The press conference followed what’s become a popular script for large metros under Democratic control experiencing skyrocketing violent crime rates: Put some guns on a table ringed by the department’s top brass, give the mission a name — in this case “Operation Priority Takedown” — and tell the public how much safer they are now that all these deadly weapons are off the streets.

“These are very high-powered artillery weapons, and this is why this city keeps fighting for gun control,” Philadelphia Sheriff Rochelle Bilal told the media yesterday. “Why are these type of weapons in our city? No war is going on. Why? We want to find out how they’re bringing these guns in so we can stop that.”

The good sheriff’s special op originally targeted 176 people with outstanding warrants out for their arrest — misdemeanor and felony warrants.

The sheriff’s deputies found 37. The rest weren’t home.

“Thirty-seven is better than zero. One gun is better than none,” she told the Philadelphia Inquirer at the city’s Family Court building in Center City.

Sheriff Bilal was flanked by local, state and federal law enforcement officials as she announced the “success” of her op.

What kind of “high-powered artillery weapons” did the operation yield?

The lawmen recovered an AR, a shotgun, two 9mm handguns and some ammo.

They also found 87 pot plants, which they claimed had a street value of $400,000.

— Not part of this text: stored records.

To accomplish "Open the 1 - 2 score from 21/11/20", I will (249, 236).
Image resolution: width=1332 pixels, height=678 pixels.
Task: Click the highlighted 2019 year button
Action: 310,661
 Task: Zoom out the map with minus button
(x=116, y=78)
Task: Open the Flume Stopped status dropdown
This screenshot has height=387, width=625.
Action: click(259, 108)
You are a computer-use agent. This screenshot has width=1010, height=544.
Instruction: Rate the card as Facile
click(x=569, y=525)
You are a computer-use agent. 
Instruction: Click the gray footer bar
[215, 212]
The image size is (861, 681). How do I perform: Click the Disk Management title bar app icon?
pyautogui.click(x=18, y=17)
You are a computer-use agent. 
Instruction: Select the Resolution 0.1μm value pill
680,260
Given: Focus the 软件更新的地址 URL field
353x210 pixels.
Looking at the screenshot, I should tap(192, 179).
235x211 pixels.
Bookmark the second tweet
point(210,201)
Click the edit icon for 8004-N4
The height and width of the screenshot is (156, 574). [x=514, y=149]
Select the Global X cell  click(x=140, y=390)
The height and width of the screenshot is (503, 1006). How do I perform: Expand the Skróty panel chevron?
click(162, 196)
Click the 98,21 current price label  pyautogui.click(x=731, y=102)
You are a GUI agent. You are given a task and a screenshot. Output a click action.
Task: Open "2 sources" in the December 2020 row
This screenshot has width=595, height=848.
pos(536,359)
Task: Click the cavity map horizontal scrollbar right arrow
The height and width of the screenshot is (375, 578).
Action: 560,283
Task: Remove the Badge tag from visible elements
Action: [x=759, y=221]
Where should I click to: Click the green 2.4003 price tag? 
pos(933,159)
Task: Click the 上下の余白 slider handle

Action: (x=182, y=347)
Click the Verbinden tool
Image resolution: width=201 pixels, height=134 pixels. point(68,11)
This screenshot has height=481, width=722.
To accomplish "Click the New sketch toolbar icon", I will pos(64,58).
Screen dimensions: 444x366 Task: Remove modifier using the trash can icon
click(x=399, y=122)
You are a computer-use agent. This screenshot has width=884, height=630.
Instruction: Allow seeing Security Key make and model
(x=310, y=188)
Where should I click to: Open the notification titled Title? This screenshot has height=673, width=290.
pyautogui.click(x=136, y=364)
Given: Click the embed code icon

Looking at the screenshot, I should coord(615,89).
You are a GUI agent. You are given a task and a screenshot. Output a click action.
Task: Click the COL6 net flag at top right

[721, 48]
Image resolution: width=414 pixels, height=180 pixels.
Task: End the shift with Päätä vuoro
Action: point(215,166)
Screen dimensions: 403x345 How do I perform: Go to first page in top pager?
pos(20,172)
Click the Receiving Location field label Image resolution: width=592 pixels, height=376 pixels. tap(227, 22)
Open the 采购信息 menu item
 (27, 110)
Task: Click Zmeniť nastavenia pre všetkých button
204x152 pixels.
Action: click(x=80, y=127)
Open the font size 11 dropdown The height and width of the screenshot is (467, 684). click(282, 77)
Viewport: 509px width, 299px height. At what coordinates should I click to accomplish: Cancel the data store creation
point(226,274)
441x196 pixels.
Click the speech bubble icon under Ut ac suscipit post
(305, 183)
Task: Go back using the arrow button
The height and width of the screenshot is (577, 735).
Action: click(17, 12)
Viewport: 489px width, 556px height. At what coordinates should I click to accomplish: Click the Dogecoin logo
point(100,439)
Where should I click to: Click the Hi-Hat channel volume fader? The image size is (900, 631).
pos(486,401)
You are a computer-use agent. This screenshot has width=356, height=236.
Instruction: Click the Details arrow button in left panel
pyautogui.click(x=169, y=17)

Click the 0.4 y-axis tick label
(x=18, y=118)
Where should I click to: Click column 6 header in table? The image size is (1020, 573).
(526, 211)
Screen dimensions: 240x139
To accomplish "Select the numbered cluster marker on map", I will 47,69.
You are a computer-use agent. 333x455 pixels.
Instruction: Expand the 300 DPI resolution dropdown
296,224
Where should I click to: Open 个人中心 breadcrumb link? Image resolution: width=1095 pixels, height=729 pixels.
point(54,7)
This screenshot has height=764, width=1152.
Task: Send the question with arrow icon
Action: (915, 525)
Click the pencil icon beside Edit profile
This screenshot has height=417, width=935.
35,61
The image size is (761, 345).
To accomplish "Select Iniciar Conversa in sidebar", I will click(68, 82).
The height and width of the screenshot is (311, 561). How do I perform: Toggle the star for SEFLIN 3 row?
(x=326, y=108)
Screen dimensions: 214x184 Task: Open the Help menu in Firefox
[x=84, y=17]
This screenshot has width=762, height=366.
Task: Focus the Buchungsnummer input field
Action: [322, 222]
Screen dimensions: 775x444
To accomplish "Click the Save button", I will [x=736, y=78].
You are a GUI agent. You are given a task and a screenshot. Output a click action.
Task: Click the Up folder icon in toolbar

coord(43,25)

To be clear, Philadelphia is bleeding. This year alone there have been 305 homicides — a 33% increase over 2020 — and more than 1,000 people have been wounded by gunfire, yet the sheriff is celebrating and high-fiving her staff over some pot plants and far less “high-powered artillery” than most of us have in our safes.

Meanwhile, her constituents continue to die.

Warrant roundups are ineffective eye-wash for the media designed to make it look like police are getting tough on crime. They don’t work — the guns one the table prove that. Law enforcement should start focusing on tactics that will produce results, such as targeting the gangsters who are actually killing people. Unfortunately, targeting gang members or drug crews requires support from city hall, which is lacking in Philly and most other Democratic-run cities.

That’s why cops go for low-hanging fruit like a warrant roundup. It puts some evidence on the table so the media can ooh and ahh and tell their readers how fortunate they are to live in a city policed and administered by such heroes, but nothing really changes.

The gangsters continue their drug sales. The police get a few good headlines, which makes life easier for awhile and gets city hall off their back, but the public loses. Crime continues unabated.

Until these big metros target the real criminals and prosecutors hold them accountable with stiff sentences, nothing will change and the killings will continue.